> WORK TO COMPLETE: Copy only those lines which run from the line containing "Given: Click the damage total 26,601,190" to the end of the entries below, both inclusive, exactly as written and with no pictures.

> GIVEN DATA:
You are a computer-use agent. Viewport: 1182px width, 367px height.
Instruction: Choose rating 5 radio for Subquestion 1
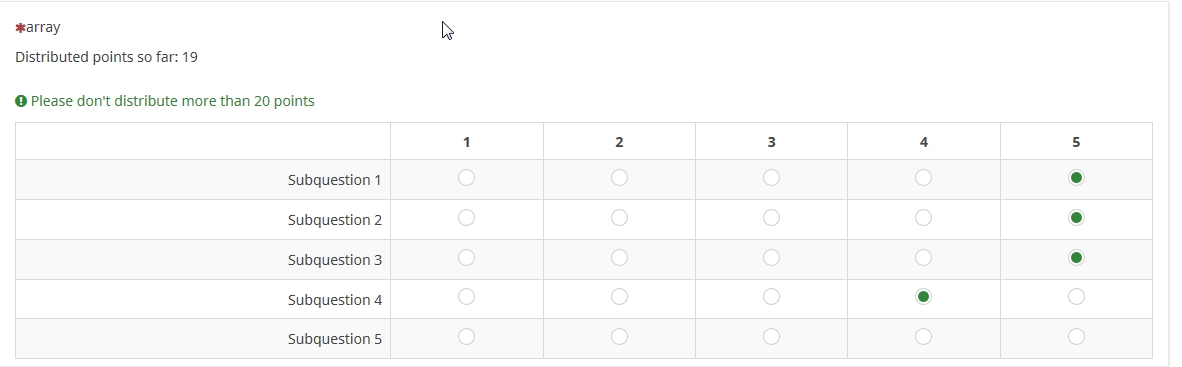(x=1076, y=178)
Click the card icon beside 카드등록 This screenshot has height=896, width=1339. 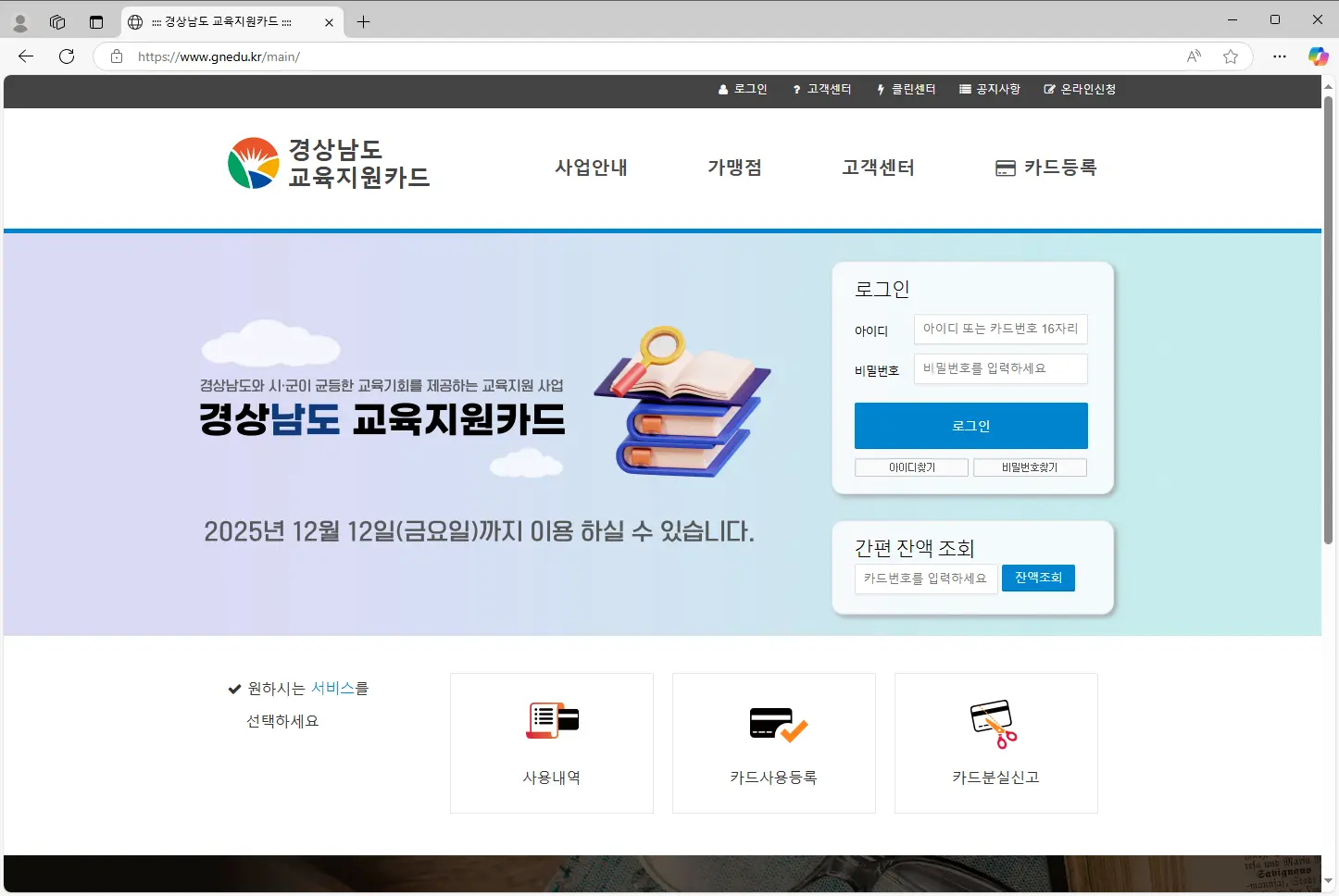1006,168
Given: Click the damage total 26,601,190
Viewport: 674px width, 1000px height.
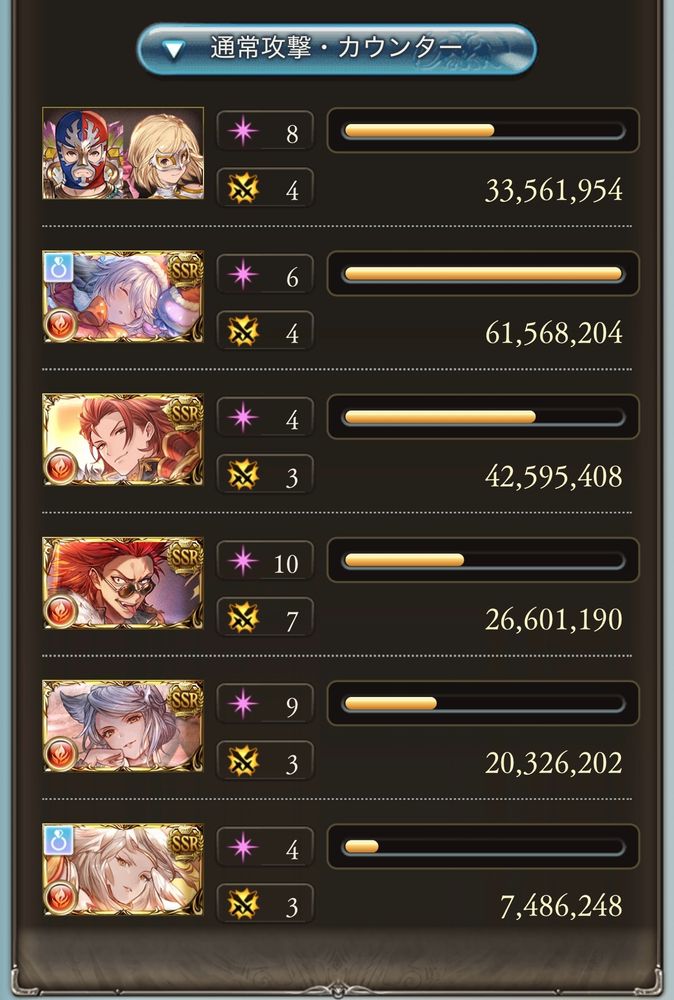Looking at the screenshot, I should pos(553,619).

> RESULT:
Given: Click the damage total 26,601,190
Viewport: 674px width, 1000px height.
Looking at the screenshot, I should pos(553,619).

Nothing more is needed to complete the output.